We’ve all been there- you’re super busy, have a million things you need to get done, and you sit down to make a to do list. Have you ever sat down to make the to do list and stare at the paper for several minutes, wondering what exactly it is you need to write down? Or maybe you’ve been the person who sits down and starts writing things out and then after doing things for an hour or so, look back at your to do list and you still can’t mark anything off? Yeah, I’ve been there too.
If you are someone who isn’t even making to do lists and just go about your day doing things as they come to mind, I would challenge you to first sit down and write out everything you need to do. By doing this, you easy any anxiety you may have about what it is that needs to be done. I can’t even begin to tell you the number of times I’ve been walking through my house, making mental notes and pointing to things that need to get done- those are usually not productive days.

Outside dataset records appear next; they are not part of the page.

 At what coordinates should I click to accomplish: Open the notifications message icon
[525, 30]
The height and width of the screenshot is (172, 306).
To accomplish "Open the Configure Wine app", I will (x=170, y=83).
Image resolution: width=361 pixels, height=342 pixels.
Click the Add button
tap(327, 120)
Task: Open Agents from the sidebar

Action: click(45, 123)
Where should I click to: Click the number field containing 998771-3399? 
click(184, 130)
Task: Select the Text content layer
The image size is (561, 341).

Whether you are someone who is just starting out with the idea of writing to do lists or you are someone who does it on a regular basis, here are some tips:
Create categories for the things you need to get done
Whether you refer to it as categories or buckets, giving yourself different areas of your life that have different aspects that need to get done allows you to focus on specific tasks at different times in the day.
Color in boxes or triangles next to each task when completed
Most everyone I know crosses things off their to do list. While there is something to be said for feeling accomplished in doing this, you are not celebrating the fact that you have finished the task. By creating either a box or a triangle that can be filled in, you allow yourself to acknowledge what you’ve already accomplished and track in progress tasks by partially coloring in the box.

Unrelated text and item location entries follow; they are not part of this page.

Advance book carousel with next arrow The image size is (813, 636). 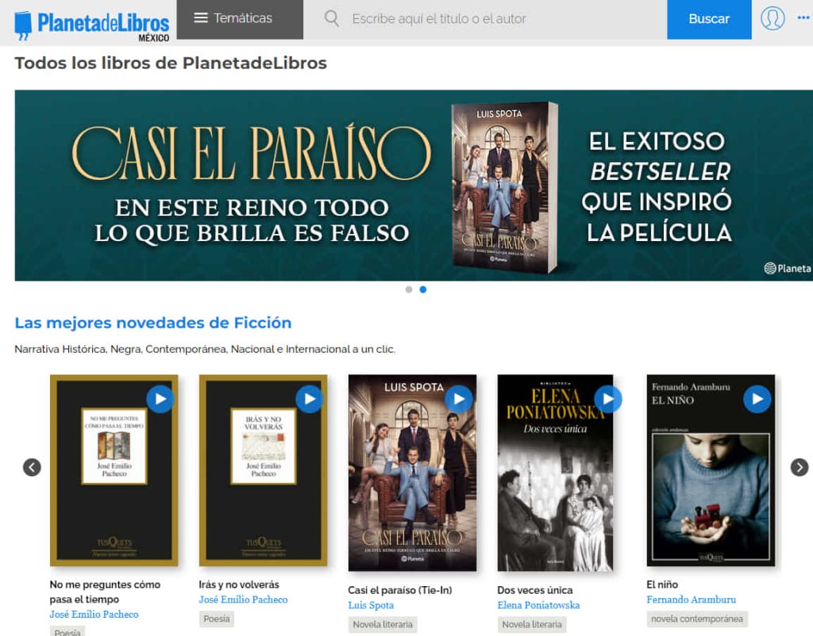click(x=800, y=467)
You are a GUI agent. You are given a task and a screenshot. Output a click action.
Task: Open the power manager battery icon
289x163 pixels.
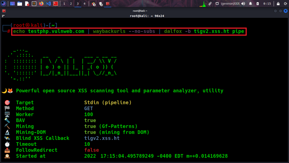point(258,4)
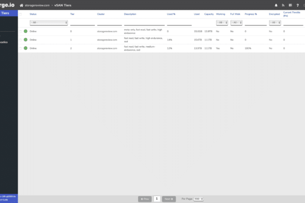Viewport: 305px width, 203px height.
Task: Open the Working filter dropdown
Action: tap(222, 22)
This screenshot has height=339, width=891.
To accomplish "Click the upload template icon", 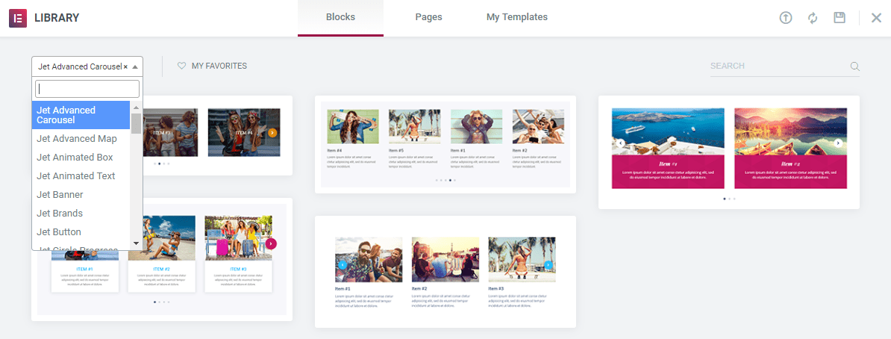I will pyautogui.click(x=786, y=17).
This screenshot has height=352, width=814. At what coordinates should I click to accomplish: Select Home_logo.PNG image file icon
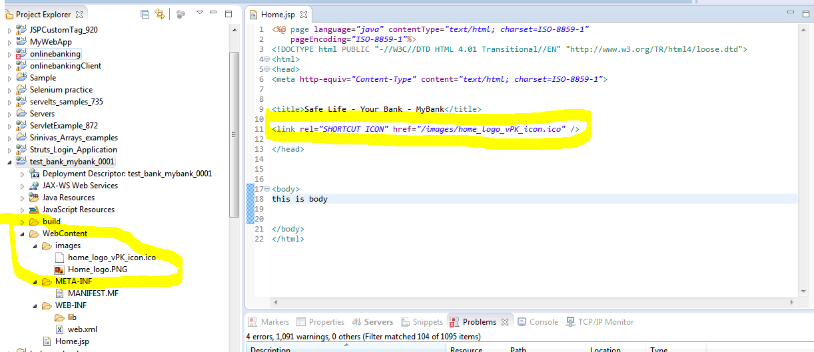tap(59, 269)
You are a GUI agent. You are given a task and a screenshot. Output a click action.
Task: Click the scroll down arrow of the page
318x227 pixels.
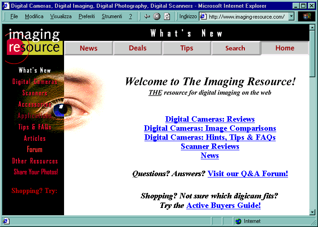(x=312, y=212)
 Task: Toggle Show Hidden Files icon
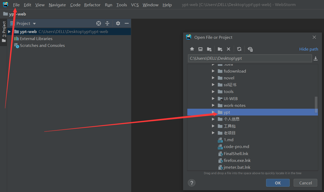tap(250, 49)
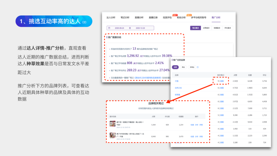Close the 品牌相关笔记 popup with X
The image size is (277, 156).
coord(208,103)
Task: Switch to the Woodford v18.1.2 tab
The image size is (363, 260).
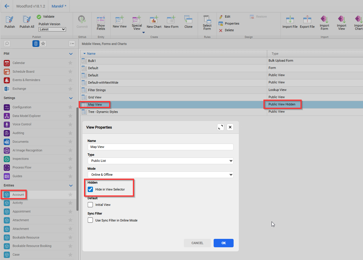Action: 30,6

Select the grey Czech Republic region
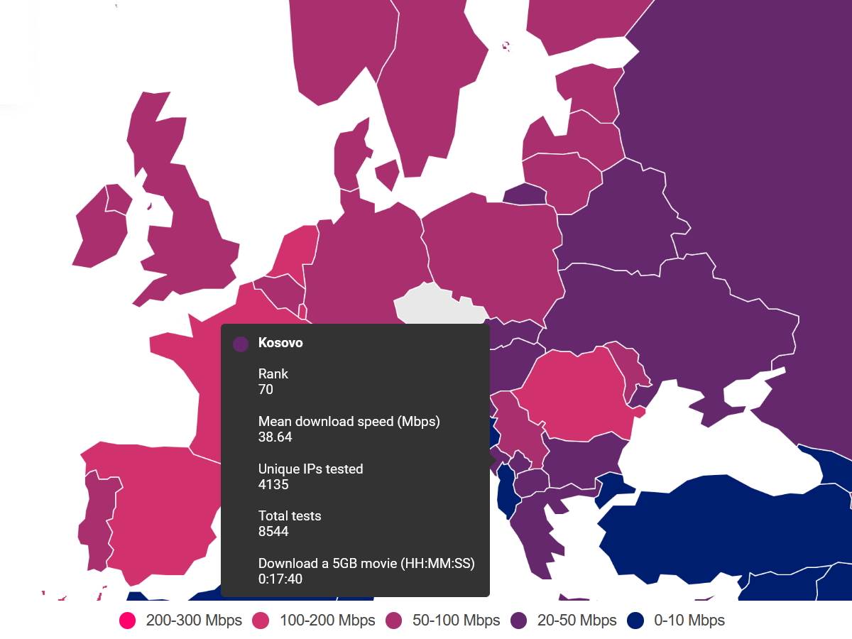tap(433, 305)

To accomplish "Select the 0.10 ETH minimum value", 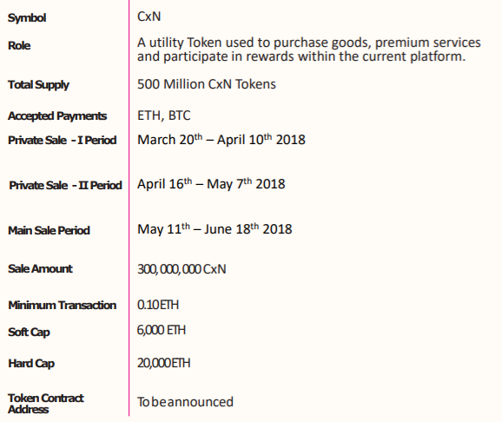I will [158, 305].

Being specific allows you to really see all that needs to get done for an overall task. The most specific you are on your list, the more likely you are to remember all of the different moving parts. It also helps you to feel more accomplished because you are seeing the intermediate progress, instead of just the larger end result. If things have due dates, I suggest adding them to your to do list. It will help you know which things hold the greatest priority.
Put it in order
If you put your to do list in order, you spend less time trying to figure out what to do next when you finish one task and are ready for another. I also find that you are less likely to miss important tasks due to oversight.
Make it manageable
Be realistic with what you can accomplish in a given amount of time. I usually have two different lists running simultaneously- a big list of all the different things coming up and a shorter list for the specific day. I also make each day’s list the day before so when I start the day, I am ready to dive in.
These are just a few of my favorite tips. How do you like to make a to do list?